== INPUT RECORDS ==

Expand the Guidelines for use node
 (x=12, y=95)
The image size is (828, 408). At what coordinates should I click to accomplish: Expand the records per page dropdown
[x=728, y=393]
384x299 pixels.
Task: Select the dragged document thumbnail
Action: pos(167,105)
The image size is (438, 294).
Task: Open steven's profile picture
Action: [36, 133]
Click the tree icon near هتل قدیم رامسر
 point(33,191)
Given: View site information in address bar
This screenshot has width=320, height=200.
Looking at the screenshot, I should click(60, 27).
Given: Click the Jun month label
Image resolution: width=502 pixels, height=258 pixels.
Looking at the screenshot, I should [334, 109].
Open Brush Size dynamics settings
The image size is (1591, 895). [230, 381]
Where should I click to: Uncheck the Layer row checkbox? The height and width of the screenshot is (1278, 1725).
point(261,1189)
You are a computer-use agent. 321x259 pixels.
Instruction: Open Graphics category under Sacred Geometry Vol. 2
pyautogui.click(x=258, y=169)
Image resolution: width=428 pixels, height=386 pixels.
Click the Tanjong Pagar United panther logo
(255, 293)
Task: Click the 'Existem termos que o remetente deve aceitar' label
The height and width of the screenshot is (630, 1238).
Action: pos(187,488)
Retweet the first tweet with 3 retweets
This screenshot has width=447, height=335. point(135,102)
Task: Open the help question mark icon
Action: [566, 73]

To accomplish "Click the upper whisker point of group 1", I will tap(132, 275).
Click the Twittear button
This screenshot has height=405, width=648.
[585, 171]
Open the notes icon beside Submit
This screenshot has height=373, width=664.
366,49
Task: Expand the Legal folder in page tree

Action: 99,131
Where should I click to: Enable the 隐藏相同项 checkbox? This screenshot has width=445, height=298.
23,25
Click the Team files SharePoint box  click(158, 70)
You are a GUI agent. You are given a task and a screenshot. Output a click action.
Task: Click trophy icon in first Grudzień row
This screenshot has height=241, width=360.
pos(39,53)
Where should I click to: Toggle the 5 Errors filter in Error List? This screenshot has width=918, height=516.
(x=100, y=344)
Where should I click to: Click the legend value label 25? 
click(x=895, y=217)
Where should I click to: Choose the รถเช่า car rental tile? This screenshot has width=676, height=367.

===

WHAT YOU WILL DO: Reproduce all of the records above word for word, keeping every line in its original order and form.

EXERCISE RESULT:
Expand the Guidelines for use node
 (x=12, y=95)
The image size is (828, 408). At what coordinates should I click to accomplish: Expand the records per page dropdown
[x=728, y=393]
384x299 pixels.
Task: Select the dragged document thumbnail
Action: pos(167,105)
The image size is (438, 294).
Task: Open steven's profile picture
Action: [36, 133]
Click the tree icon near هتل قدیم رامسر
 point(33,191)
Given: View site information in address bar
This screenshot has width=320, height=200.
Looking at the screenshot, I should click(60, 27).
Given: Click the Jun month label
Image resolution: width=502 pixels, height=258 pixels.
Looking at the screenshot, I should [334, 109].
Open Brush Size dynamics settings
The image size is (1591, 895). [230, 381]
Where should I click to: Uncheck the Layer row checkbox? The height and width of the screenshot is (1278, 1725).
point(261,1189)
You are a computer-use agent. 321x259 pixels.
Instruction: Open Graphics category under Sacred Geometry Vol. 2
pyautogui.click(x=258, y=169)
Image resolution: width=428 pixels, height=386 pixels.
Click the Tanjong Pagar United panther logo
(255, 293)
Task: Click the 'Existem termos que o remetente deve aceitar' label
The height and width of the screenshot is (630, 1238).
Action: pos(187,488)
Retweet the first tweet with 3 retweets
This screenshot has width=447, height=335. point(135,102)
Task: Open the help question mark icon
Action: [566, 73]

To accomplish "Click the upper whisker point of group 1", I will tap(132, 275).
Click the Twittear button
This screenshot has height=405, width=648.
[585, 171]
Open the notes icon beside Submit
This screenshot has height=373, width=664.
366,49
Task: Expand the Legal folder in page tree

Action: 99,131
Where should I click to: Enable the 隐藏相同项 checkbox? This screenshot has width=445, height=298.
23,25
Click the Team files SharePoint box  click(158, 70)
You are a GUI agent. You are given a task and a screenshot. Output a click action.
Task: Click trophy icon in first Grudzień row
This screenshot has height=241, width=360.
pos(39,53)
Where should I click to: Toggle the 5 Errors filter in Error List? This screenshot has width=918, height=516.
(x=100, y=344)
Where should I click to: Click the legend value label 25? 
click(x=895, y=217)
Where should I click to: Choose the รถเช่า car rental tile? This screenshot has width=676, height=367.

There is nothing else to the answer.